Risk factors for atherosclerosis
- non-modifable risk factors
- modificable risk factors
Non-modifiable Risk factors:
- Age
- Gender - atherosclerosis is more common in men than in women but the incidence in women increases after the menopause as oestrogen is protective. The incidence of atherosclerosis in women equals that of men by age 70-80 years.

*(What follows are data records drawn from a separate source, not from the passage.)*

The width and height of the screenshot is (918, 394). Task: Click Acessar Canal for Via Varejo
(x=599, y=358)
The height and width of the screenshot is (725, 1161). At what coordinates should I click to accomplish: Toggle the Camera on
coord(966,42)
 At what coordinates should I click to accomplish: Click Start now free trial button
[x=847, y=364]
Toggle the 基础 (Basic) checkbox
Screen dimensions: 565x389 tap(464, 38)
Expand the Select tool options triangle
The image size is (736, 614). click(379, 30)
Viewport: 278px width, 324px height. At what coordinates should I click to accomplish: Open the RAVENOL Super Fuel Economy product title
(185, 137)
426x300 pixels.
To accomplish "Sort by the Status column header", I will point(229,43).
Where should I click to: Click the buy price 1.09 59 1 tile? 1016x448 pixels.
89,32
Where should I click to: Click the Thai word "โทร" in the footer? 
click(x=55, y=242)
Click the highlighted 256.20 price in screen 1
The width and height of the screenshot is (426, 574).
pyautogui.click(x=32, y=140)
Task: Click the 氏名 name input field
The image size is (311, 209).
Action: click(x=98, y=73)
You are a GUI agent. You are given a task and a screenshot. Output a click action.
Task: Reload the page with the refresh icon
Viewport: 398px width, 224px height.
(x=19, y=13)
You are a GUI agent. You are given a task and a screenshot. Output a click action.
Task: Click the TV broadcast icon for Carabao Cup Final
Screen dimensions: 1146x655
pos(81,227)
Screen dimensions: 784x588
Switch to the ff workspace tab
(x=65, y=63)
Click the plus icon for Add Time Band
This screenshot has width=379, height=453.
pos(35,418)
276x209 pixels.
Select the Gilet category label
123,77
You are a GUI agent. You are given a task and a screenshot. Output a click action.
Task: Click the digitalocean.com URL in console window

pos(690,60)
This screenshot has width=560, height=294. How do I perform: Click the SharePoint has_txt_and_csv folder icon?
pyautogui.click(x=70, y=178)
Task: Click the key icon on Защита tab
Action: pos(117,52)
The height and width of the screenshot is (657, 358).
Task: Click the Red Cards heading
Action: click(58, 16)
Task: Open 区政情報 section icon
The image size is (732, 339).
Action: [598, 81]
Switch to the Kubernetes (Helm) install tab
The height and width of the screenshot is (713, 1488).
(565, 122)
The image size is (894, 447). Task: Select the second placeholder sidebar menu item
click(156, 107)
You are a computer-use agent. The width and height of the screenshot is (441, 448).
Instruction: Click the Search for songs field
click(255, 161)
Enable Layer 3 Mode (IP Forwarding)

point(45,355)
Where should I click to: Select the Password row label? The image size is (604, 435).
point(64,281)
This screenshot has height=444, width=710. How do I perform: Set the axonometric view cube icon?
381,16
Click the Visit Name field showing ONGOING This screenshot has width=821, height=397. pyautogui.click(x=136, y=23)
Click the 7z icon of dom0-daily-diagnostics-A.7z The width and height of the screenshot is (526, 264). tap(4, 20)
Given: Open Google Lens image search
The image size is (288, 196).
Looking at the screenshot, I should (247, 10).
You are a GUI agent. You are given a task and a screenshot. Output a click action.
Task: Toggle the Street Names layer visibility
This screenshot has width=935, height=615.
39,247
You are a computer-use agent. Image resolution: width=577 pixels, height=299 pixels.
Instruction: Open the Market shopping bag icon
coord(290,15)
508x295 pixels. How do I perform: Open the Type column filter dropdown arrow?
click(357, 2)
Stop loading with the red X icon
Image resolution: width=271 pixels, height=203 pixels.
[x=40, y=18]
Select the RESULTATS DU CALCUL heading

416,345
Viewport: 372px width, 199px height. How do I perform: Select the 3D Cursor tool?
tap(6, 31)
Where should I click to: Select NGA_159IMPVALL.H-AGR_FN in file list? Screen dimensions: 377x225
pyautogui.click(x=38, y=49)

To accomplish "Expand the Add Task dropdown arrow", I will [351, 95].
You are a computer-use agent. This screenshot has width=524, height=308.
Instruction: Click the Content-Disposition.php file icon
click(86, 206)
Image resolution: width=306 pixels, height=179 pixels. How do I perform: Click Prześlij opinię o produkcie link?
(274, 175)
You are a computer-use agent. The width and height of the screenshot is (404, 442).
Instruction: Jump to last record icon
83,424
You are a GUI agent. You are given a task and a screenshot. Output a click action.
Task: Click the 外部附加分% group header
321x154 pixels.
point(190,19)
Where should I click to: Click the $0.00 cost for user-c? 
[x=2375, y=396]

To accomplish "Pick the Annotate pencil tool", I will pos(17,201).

- Genetic predisposition – this most commonly results from a clustering of other risk factors, e.g., hypertension, diabetes mellitus, but occasionally it is due to derangements in lipoprotein metabolism resulting in high lipid levels, e.g., homozygous familial hypercholesterolaemia. People with this condition have defects in the LDL receptor which result in decreased hepatic uptake of LDL and therefore increased circulating LDL. Such people tend to have myocardial infarctions before the age of 20 years. A further genetic risk factor is a person’s apolipoprotein E genotype. Some of the genotypes are associated with high LDL levels and therefore a predisposition to atherosclerosis
Modifiable Risk Factors:
- Hyperlipidaemia – (especially hypercholesterolaemia) results in premature and severe atherosclerosis. Any increase in LDL cholesterol (which delivers cholesterol to the peripheral tissues) is associated with an increased incidence of atherosclerosis. HDL removes cholesterol from atheromatous plaques and delivers it to the liver for excretion in bile. HDL is therefore protective. Levels of HDL are increased with exercise and moderate alcohol and decreased with obesity and smoking. The reason that diabetes mellitus is associated with atherosclerosis is that it causes hypercholesterolaemia,
- Hypertension – as the increased pressure damages blood vessel walls which predisposes to plaque formation,
- Cigarette smoking – via a number of mechanisms including inflammation in and damage to the blood vessel wall, increased predisposition to thrombosis and oxidation of lipids,
- Obesity – produces hypertension, diabetes mellitus, hypertriglyceridaemia and reduced HDL,
- Infection - with Chlamydia pneumoniae or CMV has been reported by some to increase the risk of atherosclerosis
Prevention of and intervention in Atherosclerosis
- Decreasing total and LDL cholesterol and increasing HDL. This is probably the most important strategy and can generally be achieved with diet and lipid-lowering drugs. Dietary measures include a low fat and high fibre diet. Food high in soluble fibre reduces circulating lipid
- Stopping smoking
- Controlling hypertension
- Controlling weight and regular exercise
- Sensible alcohol intake. A moderate intake (1-2 units/day) appears protective. Excess alcohol produces secondary hyperlipidaemia
- Treating diabetes mellitus
- Anti-oxidants, such as vitamin E, may be protective.
Intervention strategies include:
- Lipid-lowering drugs, e.g., statins, and aspirin prophylaxis,
- Thrombolysis, angioplasty, stents, and coronary artery bypass grafts (CABG).